Au début du XXIe siècle, l’islam mondial ne l’a pas suivi dans son humanisme qui réconcilie et pacifie, mais il a entamé une autre marche herméneutique qui préfigure peut-être au-delà de la modernité un nouvel âge « post-anthropologique ».

Les sciences de l’homme qui avaient jusqu’ici accompagné et stabilisé le projet moderne sont en train de se transformer par le développement des sciences neurologiques en une nouvelle science de la nature d’où l’homme finit par disparaître comme objet d’étude propre.
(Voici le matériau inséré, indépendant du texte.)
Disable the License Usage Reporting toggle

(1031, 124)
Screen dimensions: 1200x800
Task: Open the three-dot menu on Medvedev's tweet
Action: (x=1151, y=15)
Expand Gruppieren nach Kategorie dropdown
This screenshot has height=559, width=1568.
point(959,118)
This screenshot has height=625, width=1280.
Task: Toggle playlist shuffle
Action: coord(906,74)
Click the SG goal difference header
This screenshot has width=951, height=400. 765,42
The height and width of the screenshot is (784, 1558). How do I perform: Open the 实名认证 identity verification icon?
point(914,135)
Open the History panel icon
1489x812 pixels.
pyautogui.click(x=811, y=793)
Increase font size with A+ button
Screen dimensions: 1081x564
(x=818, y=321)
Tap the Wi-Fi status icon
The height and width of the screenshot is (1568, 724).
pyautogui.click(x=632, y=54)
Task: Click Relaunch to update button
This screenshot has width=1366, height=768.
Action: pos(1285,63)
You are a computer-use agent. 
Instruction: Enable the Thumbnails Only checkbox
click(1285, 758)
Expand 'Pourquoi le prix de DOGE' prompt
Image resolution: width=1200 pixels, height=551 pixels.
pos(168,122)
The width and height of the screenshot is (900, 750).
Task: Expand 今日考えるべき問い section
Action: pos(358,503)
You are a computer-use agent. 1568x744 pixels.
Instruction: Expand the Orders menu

Dépouillé de sa liberté qu’il avait cru être son être, l’homme moderne se révèle n’être finalement pour ces sciences issues de la modernité qu’un animal comme les autres.[4]

Dans cette nouvelle constellation quelle sera l’utilité d’un christianisme anthropologisé exigé par la modernité ? Ne finira-t-il pas par disparaître avec cet homme libre et autonome qui l’a créé ?

Pour se préparer à cette nouvelle rupture, il faudra une nouvelle interprétation du christianisme qui pourrait se constituer par une reprise de ce que la modernité a trop vite mis aux oubliettes, la métaphysique présente et active dans les grandes traditions chrétiennes antiques et médiévales si peu connues de l’ancienne modernité trop exclusivement fascinée par sa propre détermination de soi.

P. Jean-Jacques Flammang SCJ


[1] Yves Ledure : La rupture. Christianisme et modernité, Paris, Lethielleux (Groupe DDB), 2010, 199 pages, ISBN 978-2-249-62126-0.

[2] A lire La rupture, le lecteur se dira peut-être la phrase que le cardinal Kurt Koch a récemment prononcée dans un autre contexte : « Je trouve curieux combien la modernité est glorifiée. » Celle-ci semble avoir définitivement et avantageusement remplacé tout ce qui la précédait. Une approche glorifiant moins cette même modernité est présentée par Michel Schooyans dans son récent ouvrage : Les idoles de la modernité, Paris, Lethielleux, 2010, 283 pages. ISBN 978-2-249-62203-8.

[3] Cf. le livre inspirant d’Abdennour Bidar : L’islam face à la mort de Dieu. L’actualité de Mohammed Iqbal, Paris, François Bourin Editeur, 2010, 313 pages. ISBN 978-2-84941-188-9.

[4] Cf. la description de la figure de l’homme neuronal et sa critique, dans Francis Wolff : Notre humanité. D’Aristote aux neurosciences (Collection : histoire de la pensée), Paris, Fayard, 2010. 383 pages. ISBN : 978-2-213-65134-7, surtout les pages 122 à 157 et 297 à 370. Voir aussi notre présentation dans la Warte du 25 novembre 2010.